[Texte fourni]

Le sport comme thérapie
Le cancer, cette aide soignante de l’hôpital Jean-Verdier à Bondy en parle avec tact, mais sans détours : « Le sport a été ma thérapie, oui c’est sûr. Il a été quasi aussi important que les traitements que j’ai pu recevoir. » A l’époque, elle et son père Jean-Yves, qui est aussi son entraîneur, décident qu’en marge de la chimiothérapie que suit Anaïs, elle doit continuer de faire un peu de sport, pour ne pas rompre avec son équilibre de vie précédent. A l’époque, cette méthode n’est pas très répandue, le « sport sur ordonnance » commence tout juste à faire parler de lui. Moyen de thérapie, la course est aussi chez Anaïs une métaphore de la vie. « La maladie, je l’ai toujours vécue comme un marathon, en me disant que j’étais au kilomètre 35, 36 et que l’arrivée était proche », témoigne-t-elle dans le documentaire.
Aujourd’hui qu’elle est guérie, Anaïs a repris le chemin du haut-niveau, comme ces bougainvilliers de La Réunion- la terre de sa mère et de ses grands-parents maternels – qui renaissent au printemps. Elle a d’abord frappé un grand coup en devenant championne de France de marathon en 2016 à Tours, quelques mois seulement après avoir vaincu son cancer. Et récemment, avec un record sur marathon en 2h29’01 établi fin septembre 2023 à Berlin, la coureuse de La Meute, son club de Mitry-Mory, n’est pas qu’à 2 minutes 10’ d’une qualification pour Paris 2024. « Ça me paraît loin et en même temps possible…, lance-t-elle. En tout cas, qui ne tente rien n’a rien : je vais faire un marathon en février pour me rapprocher au max des minima. Au pire, ça ne marche pas. Au mieux, je vivrai un rêve incroyable, j’ai tout à y gagner », analyse cette éternelle optimiste.

[Votre travail]
a - Répondez à ces questions sur le texte consacré à Anaïs et au sport :
(i) Qui est l'entraîneur d'Anaïs ?
(ii) Dans quelle ville et en quelle année est-elle devenue championne de France de marathon ?
(iii) Quel record sur marathon a-t-elle établi fin septembre 2023 à Berlin ?
b - Poursuivez le texte sur Anaïs, la course à pied et le cancer après sa dernière phrase.

[Liste des données]
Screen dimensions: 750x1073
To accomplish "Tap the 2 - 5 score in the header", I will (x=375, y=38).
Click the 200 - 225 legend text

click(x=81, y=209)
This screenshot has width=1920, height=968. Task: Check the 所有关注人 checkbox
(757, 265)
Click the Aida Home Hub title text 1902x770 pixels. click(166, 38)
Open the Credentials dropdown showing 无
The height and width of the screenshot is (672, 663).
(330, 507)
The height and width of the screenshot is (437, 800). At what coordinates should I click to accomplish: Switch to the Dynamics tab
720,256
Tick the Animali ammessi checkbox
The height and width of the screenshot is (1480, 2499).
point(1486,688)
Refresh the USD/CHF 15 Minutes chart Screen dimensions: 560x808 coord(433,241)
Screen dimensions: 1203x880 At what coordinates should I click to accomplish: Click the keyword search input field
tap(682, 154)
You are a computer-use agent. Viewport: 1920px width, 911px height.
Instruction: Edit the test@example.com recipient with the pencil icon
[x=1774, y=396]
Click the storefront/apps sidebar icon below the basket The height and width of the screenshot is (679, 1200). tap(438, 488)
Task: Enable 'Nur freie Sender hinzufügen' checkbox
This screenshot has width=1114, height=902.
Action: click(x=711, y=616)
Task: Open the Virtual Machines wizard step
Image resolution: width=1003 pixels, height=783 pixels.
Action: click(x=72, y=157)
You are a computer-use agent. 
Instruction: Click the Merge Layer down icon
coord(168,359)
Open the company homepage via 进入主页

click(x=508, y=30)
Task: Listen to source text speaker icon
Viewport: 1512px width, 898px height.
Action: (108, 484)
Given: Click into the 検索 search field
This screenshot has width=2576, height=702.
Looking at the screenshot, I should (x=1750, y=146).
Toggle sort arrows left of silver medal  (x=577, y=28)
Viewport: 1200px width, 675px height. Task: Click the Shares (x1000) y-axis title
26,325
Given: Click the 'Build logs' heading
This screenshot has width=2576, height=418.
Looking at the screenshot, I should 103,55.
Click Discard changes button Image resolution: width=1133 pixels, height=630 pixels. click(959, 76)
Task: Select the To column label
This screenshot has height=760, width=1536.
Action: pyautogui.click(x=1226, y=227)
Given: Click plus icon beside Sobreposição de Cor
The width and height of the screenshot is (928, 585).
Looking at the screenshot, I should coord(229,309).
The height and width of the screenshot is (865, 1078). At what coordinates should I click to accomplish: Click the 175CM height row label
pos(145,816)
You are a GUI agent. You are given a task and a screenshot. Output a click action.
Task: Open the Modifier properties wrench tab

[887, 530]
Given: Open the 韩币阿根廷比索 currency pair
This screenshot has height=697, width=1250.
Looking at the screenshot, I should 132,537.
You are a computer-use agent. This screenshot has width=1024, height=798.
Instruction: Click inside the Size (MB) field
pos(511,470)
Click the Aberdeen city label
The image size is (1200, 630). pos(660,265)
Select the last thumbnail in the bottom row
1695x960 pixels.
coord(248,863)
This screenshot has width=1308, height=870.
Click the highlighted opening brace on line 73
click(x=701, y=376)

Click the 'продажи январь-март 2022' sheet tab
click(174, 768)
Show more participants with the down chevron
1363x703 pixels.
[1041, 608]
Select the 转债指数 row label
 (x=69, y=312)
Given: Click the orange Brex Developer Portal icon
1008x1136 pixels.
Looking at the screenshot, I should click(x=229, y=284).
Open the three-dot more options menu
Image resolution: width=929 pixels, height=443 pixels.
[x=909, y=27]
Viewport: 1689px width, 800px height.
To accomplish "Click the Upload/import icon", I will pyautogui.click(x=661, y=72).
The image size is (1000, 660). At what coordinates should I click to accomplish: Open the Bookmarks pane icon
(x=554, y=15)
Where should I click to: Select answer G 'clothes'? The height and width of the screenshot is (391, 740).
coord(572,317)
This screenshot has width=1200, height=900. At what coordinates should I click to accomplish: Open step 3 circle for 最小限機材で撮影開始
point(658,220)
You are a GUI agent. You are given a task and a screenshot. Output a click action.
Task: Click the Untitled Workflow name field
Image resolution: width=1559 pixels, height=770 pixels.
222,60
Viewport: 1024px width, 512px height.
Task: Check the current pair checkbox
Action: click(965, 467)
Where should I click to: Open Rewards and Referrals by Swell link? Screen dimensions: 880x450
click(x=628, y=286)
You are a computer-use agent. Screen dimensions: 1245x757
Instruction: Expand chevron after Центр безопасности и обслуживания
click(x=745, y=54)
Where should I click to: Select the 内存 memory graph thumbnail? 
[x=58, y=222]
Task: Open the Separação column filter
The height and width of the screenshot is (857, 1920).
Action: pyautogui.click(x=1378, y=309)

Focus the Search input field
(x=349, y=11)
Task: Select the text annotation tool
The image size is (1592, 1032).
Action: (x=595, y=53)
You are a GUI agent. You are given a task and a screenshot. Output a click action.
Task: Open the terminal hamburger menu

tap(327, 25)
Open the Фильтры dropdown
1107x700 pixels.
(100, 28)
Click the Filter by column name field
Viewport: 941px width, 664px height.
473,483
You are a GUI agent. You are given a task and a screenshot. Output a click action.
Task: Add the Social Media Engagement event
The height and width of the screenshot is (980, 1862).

[Résultats par consigne]
a -
(i) Son père, Jean-Yves.
(ii) À Tours, en 2016.
(iii) 2h29'01.

b -
« Le 93, toute ma vie ou presque… »
L’autre force pour vaincre la maladie, Anaïs Quemener l’a probablement puisée dans son entourage et les personnes qu’elle aime. Ainsi, ce n’est pas un hasard si le documentaire s’ouvre sur ses grands-parents maternels, Joffrette et Marcel Banoubie, auxquels Anaïs rend visite une fois par an à la Réunion. « Je suis quelqu’un qui attache beaucoup d’importance à la famille, aux racines », dit celle qui porte aussi en très haute estime la Seine-Saint-Denis. « Le 93, c’est toute ma vie ou presque : j’y travaille, j’y ai grandi, d’abord à Aubervilliers puis à Clichy-sous-Bois, mon premier club d’athlé, c’était Villepinte puis Tremblay… Je trouve que c’est un département hyper riche en termes de cultures et de différences, où on a tous des choses à s’apporter. »
Et qu’on ne croit pas que cette vision positive l’empêche de voir les difficultés sociales du territoire. « A Jean-Verdier, je vois bien sûr aussi la précarité. Mais elle est contrebalancée par des élans de solidarité très forts, comme on a pu le constater durant le Covid », dit celle qui, toutes les nuits, prend son service à la suppléance de l’hôpital, autrement dit tourne de service en service.
Un rythme harassant, pas évident à concilier avec les entraînements. Pour tenter le coup de la qualification sur les JO de Paris 2024, Anaïs est en train de négocier des aménagements avec son employeur. Pour autant, pas question pour elle de passer professionnelle. « J’en aurais l’occasion que je ne le voudrais pas, détaille-t-elle. Arrêter complètement de travailler pour ne faire que courir, ce serait une autre dimension, je ne suis pas sûre de trouver mon équilibre là-dedans. Là, je peux switcher, discuter avec des gens qui n’ont aucune idée de l’univers de la course à pied et c’est tant mieux… » Pas étonnant qu’Anaïs avance si bien dans son sport et dans la vie, elle a du souffle pour deux.